Amanda Marcotte uncovers it in the fall TV line-up:
When you list out the great shows that make up this television renaissance, certain commonalities emerge: high production values, a greater investment in acting talent, and complex plotting that assumes an audience that never misses an episode. But with the sole exception of True Blood—which has camp enough to put it into a genre of its own—all these shows share something else. Every other non-vampire show centers around a modern man struggling with the limitations of his outlook in a world full of complexity and changes that prevent survival through simple reliance on old gender norms. If you want to make a critically acclaimed drama, you need to build up a patriarch, preferably in a highly masculine environment, and then start to peel away his certainty about the way the world works and what it means to be a man in this world.
Or watch with morbid fascination the role of men in Mad Men or Pan Am.
Perry eats a corn dog in the wrong place at the wrong time. But he seems a little more comfortable than Mr Bachmann.

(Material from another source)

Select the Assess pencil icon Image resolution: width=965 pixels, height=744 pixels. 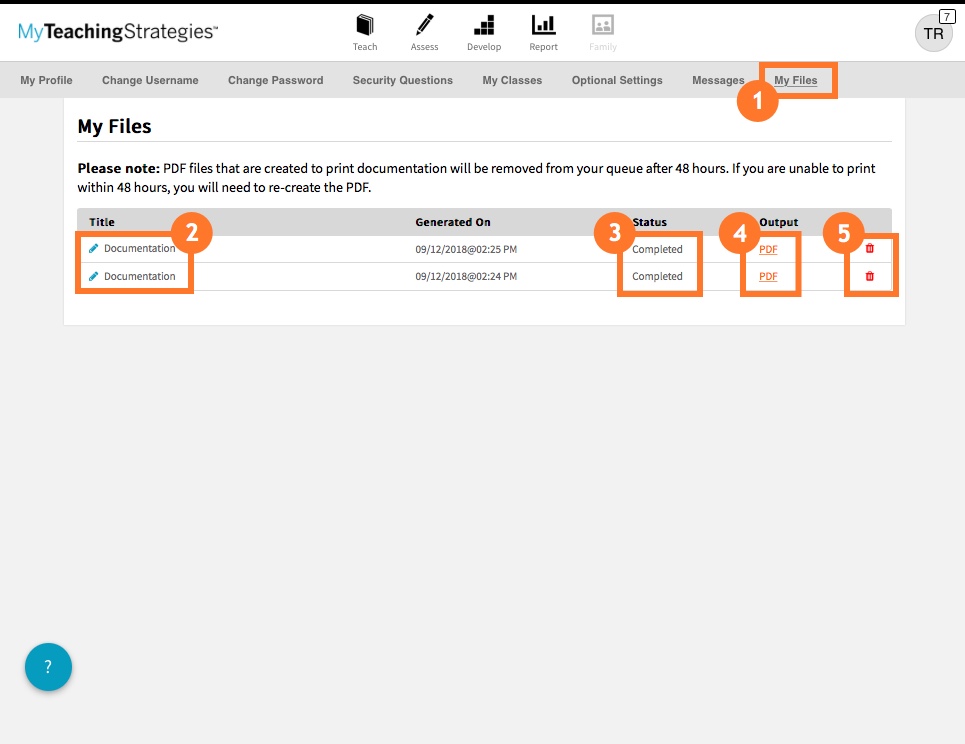coord(424,26)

Rod Dreher has a shiny new blog over at The American Conservative. From his initial post:
Driving home from work one day, I listened to a news story on the radio, and it occurred to me that after a year of living in Philadelphia, I had had maybe two political conversations, period. I think it’s so easy for pundits and others who live in a bubble where conversation is driven by news and current events to forget that many, probably most, Americans don’t live their lives according to the daily news cycle. I know, I know, this is obvious, but it’s so obvious many of us commentators don’t notice it. Leaving the New York-Washington bubble for Dallas showed me how cut off the people who run our country and media are from the lives of most Americans. Leaving the newspaper bubble for a job that specifically ruled out writing about politics and current affairs compelled me to see the world in a different way — in a way that I think is more like the way most Americans see it, to be honest.

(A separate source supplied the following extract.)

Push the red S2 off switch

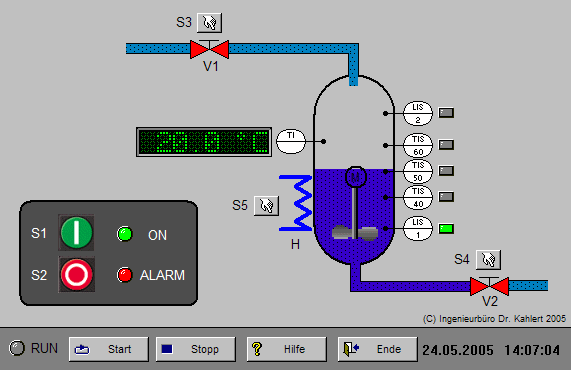76,274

Chait's departure from TNR is surely a body blow to the place. He had become its spine, its central voice, without which a magazine is in trouble. Here's hoping Tim Noah can somehow match him, and the new writers the still-excellent magazine has hired can keep the standards up. And a big welcome to neocon reporter Eli Lake here at the Beast. He's an old friend, and sparring partner, and has more sources in the Israeli government than even Jeffrey Goldberg, who is now writing columns for Bloomberg.
I will, of course, be liveblogging the GOP debate tonight and Obama's address tomorrow. Both will get the usual full Dish treatment from here and around the web.